* Exercise details: Gather every line in the records below that contains the word "Instruction", and copy each one in full.

* Input material:
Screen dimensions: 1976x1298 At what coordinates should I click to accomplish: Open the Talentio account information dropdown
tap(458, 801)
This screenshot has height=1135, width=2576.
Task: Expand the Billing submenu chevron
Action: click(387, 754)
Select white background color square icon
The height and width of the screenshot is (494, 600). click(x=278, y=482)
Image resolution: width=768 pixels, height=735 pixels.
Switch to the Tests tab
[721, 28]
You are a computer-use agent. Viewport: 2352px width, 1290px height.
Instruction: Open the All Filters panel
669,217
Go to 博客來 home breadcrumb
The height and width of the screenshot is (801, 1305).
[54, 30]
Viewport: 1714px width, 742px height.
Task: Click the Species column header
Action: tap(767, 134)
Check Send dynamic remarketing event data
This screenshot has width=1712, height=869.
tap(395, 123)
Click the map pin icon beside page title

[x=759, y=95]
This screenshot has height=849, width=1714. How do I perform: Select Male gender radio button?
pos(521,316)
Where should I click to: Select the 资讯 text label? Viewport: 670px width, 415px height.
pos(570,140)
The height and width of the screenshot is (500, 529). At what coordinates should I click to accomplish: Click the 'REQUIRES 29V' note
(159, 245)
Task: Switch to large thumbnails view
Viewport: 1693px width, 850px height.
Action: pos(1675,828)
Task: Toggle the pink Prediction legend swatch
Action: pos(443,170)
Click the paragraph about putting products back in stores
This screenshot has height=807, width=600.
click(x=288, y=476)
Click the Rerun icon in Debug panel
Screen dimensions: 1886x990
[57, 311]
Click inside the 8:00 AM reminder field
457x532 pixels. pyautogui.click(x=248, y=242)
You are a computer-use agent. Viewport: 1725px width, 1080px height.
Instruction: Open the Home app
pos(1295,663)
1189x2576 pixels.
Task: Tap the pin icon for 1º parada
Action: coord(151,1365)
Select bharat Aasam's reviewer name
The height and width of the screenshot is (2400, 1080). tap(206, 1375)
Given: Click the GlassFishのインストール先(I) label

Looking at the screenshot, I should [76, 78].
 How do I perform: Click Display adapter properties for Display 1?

* The response:
Instruction: Open the All Filters panel
Instruction: Open the Home app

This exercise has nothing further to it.